= What to do =
Reproduce the entries below word for word, starting at the line that contains "Switch to dark theme moon icon" and ending with the last line of the entries. Leave the pictures out of your copy.

= Supplied entries =

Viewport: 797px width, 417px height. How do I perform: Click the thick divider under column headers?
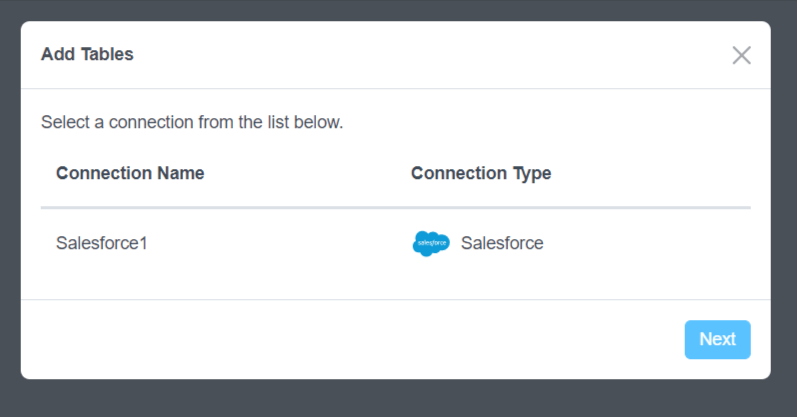pyautogui.click(x=395, y=208)
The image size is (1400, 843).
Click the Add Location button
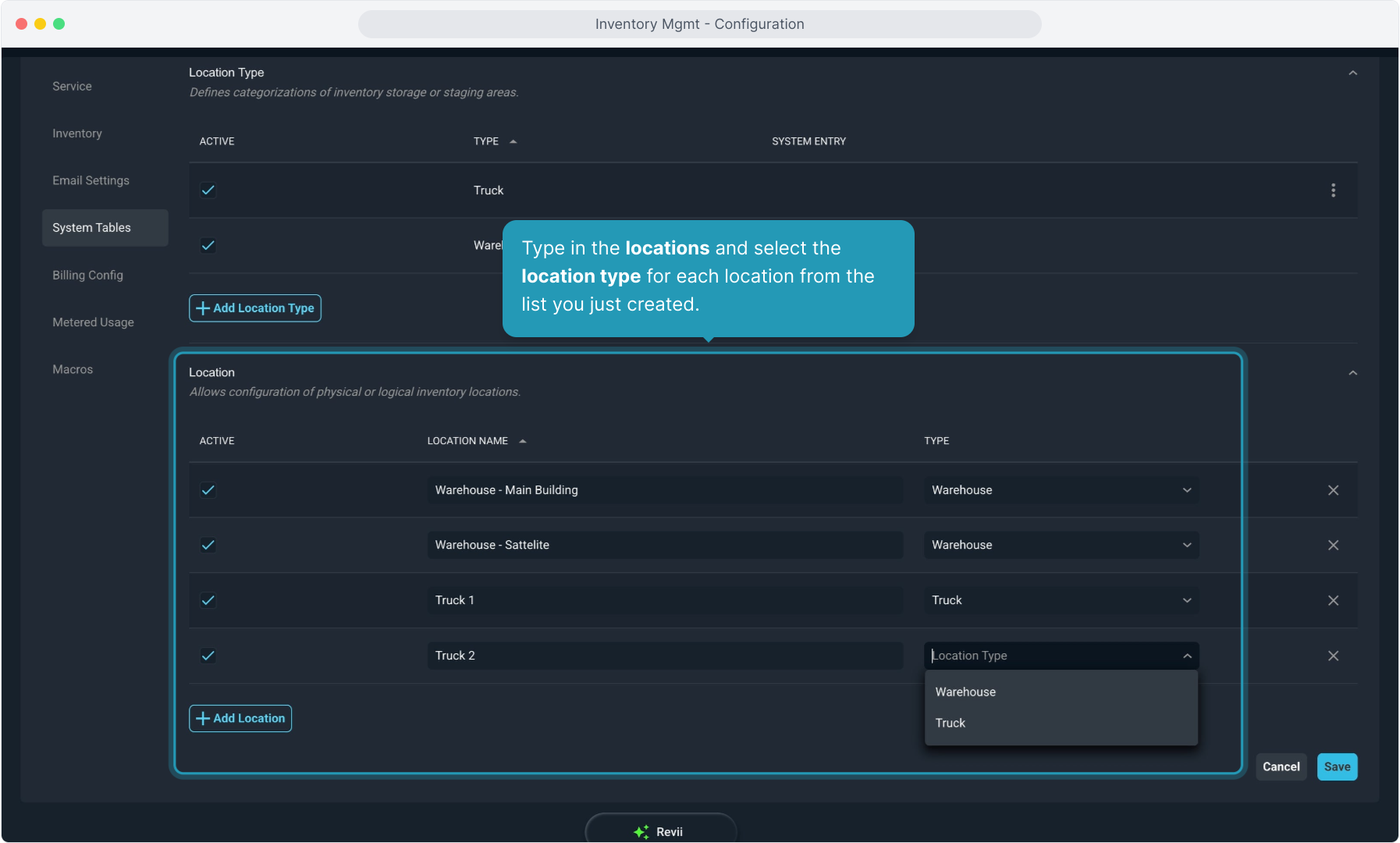[240, 718]
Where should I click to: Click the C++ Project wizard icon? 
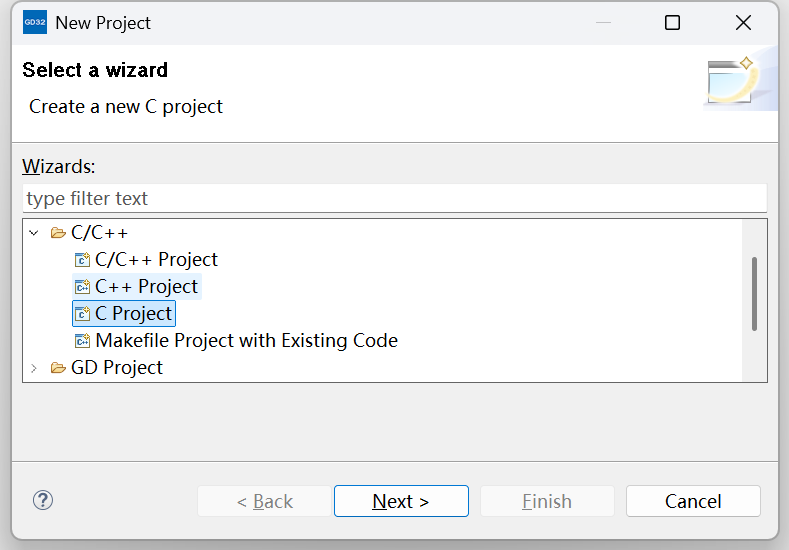82,287
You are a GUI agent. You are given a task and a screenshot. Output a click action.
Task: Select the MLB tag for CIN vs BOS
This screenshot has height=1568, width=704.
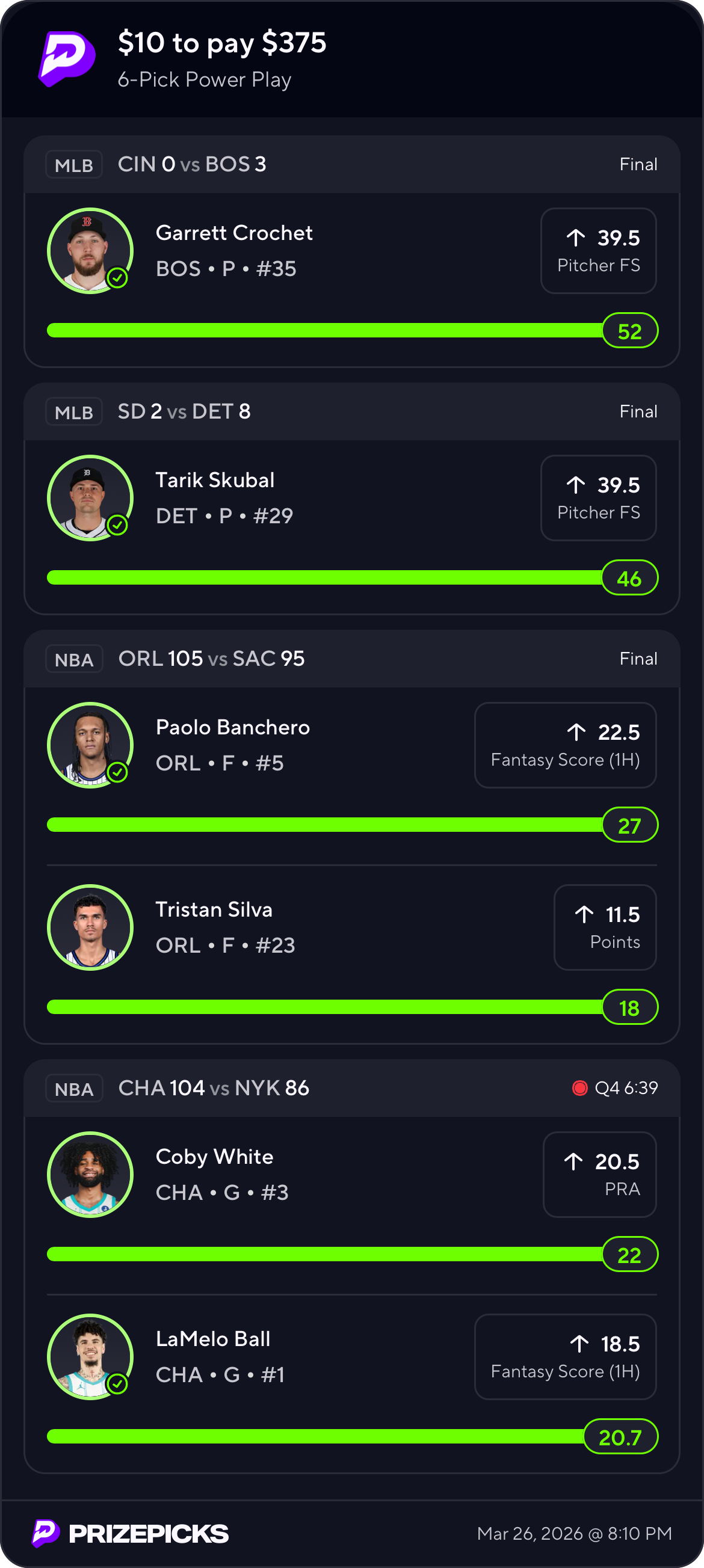coord(73,165)
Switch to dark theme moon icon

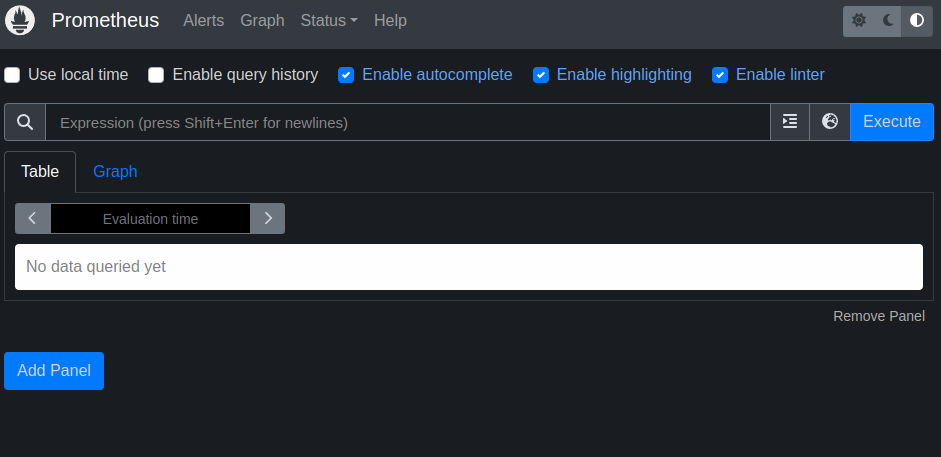887,20
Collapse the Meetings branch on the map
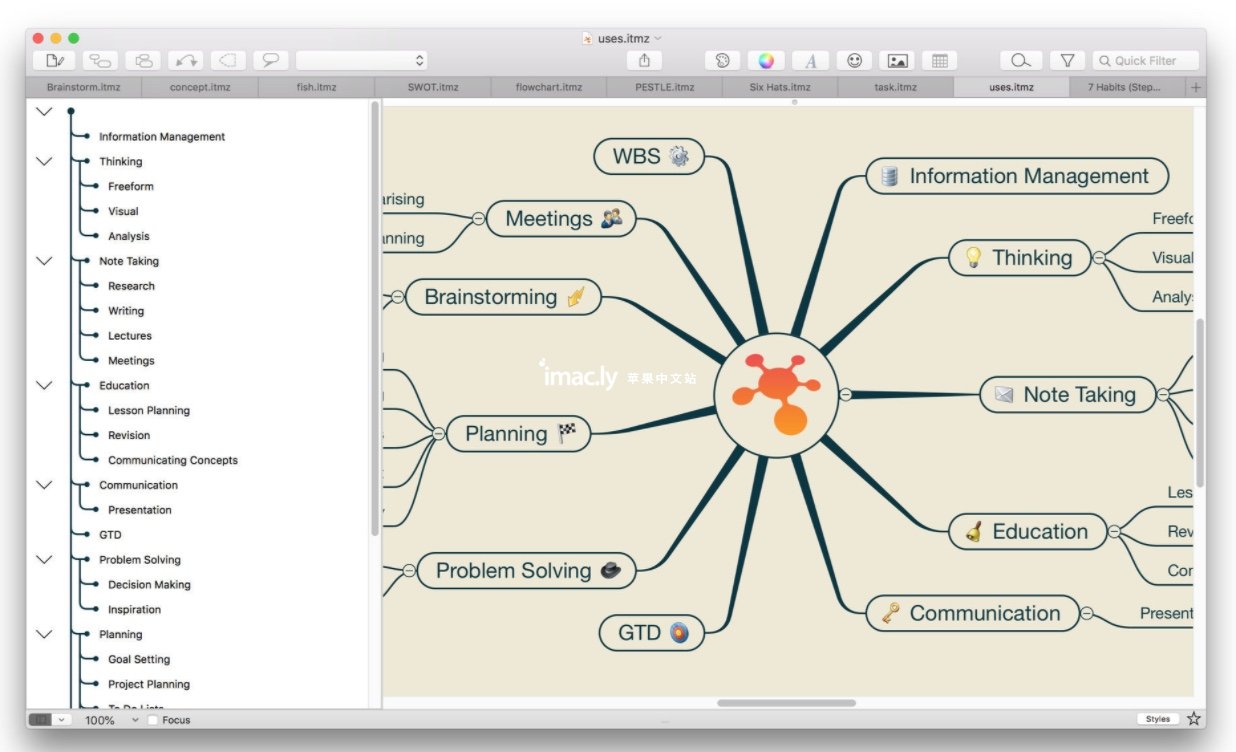This screenshot has height=752, width=1236. click(478, 219)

= Answer to the task =
Switch to dark theme moon icon

887,20
Collapse the Meetings branch on the map
This screenshot has height=752, width=1236. click(478, 219)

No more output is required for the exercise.